Wednesday, April 1, 2009

Things I Hate

1. CD wrappers. Why do they make it so hard on me? Don't they want me to listen? I end up tearing it off with my teeth and saying bad things.

2. Local TV news. I feel pretty sure that there are other things happening besides car wrecks and 20-something punks shooting each other. Maybe if you quit running teasers about what's "lurking on my kitchen counter that might make me sick", I might consider ending my boycott.

3. My hair. Why was I cursed with awful hair?

4. Other people with good hair. If I see one more flannel-clad, comfortable shoe-wearing female with a head of luxurious hair stuffed into a ball cap, I will not be responsible for my actions.

5. Waiting. Please don't ever make me wait. I will hold it against you for a long time. I also don't like waiting for my birthday, waiting for Christmas, or waiting in line behind people who act like they have never seen an ATM before.

6. "Spaceballs".

7. Fake friends. I'm referring to people who want me to be their friend on popular social networking websites because they remember me from high school. Maybe they forgot that they never gave me the time of day in high school, but now I'm acceptable? Go have yourself another Zima and find some other wallflower to help soothe your karma.

8. Ugly feet. I'm not being snobby, because I have the worst feet ever. I'm just saying that I hate them all, mine included.

9. Stupid people. I know I'm not a brain surgeon, but I do know to sign all my checks and have my deposit slips ready when I pull up to the bank window. "No, ma'am. You may not apply for a car loan at the window." PARK YOUR CAR AND GO INSIDE.

10. Neighbors who don't mow their lawn in a timely manner. Cut your damn grass.

11. Bagging my own groceries. I don't work at the grocery store. I am tired of working part-time for free because they don't want to hire teenagers to bag my groceries. It's either waste my precious Saturday at the grocery store or bag them myself.

12. Dog hair. It is the sharp thorn deeply embedded in my side. I have swept up enough dog hair to sew 3 full-size English sheepdogs.

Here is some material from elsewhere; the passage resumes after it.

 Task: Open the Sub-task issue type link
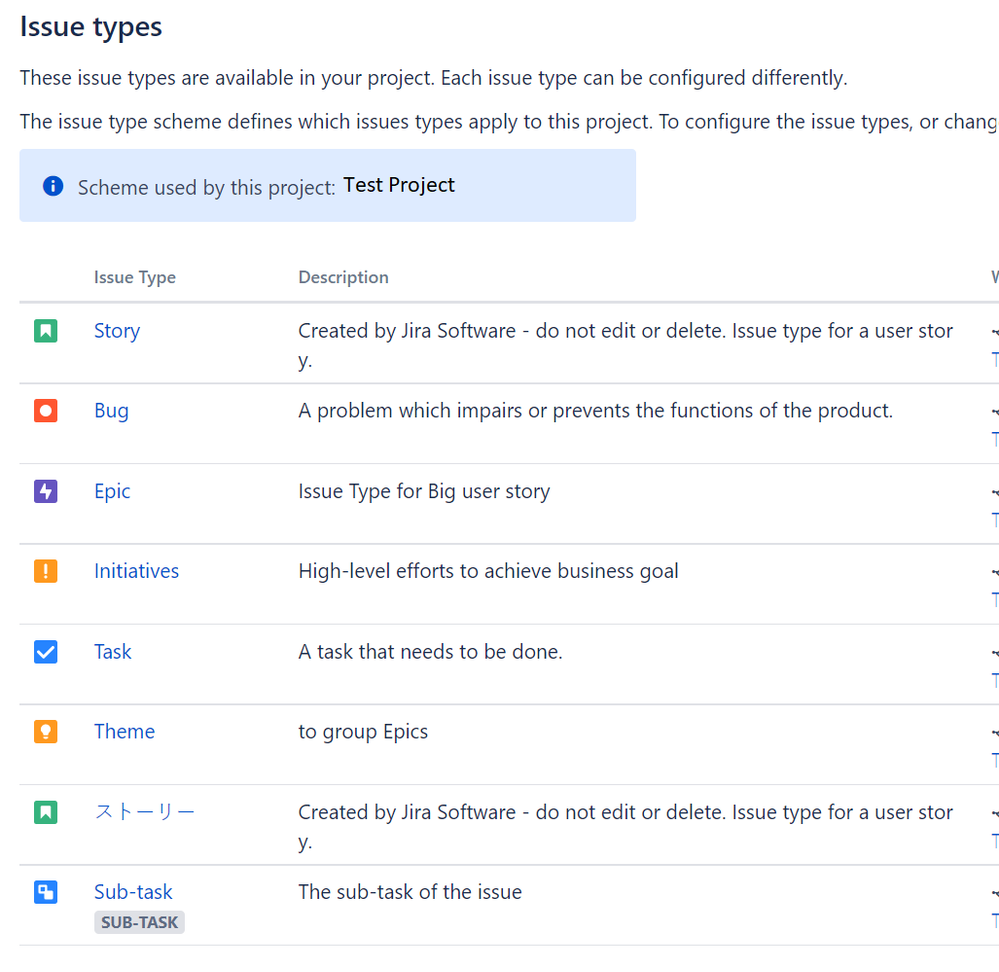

When you get the word that I have been "sent off to the country to rest for a while", you will know the dog hair won.


  1. Amen to them all... but a special hallelujah to number six. I find it hard to believe that the same individual who made "Young Frankenstein" AND "Blazing Saddles" could put out that tripe.

  2. Loved it all, but hell yeah on the dog hair! Where is all this dog hair coming from? He's a freaking chihuahua!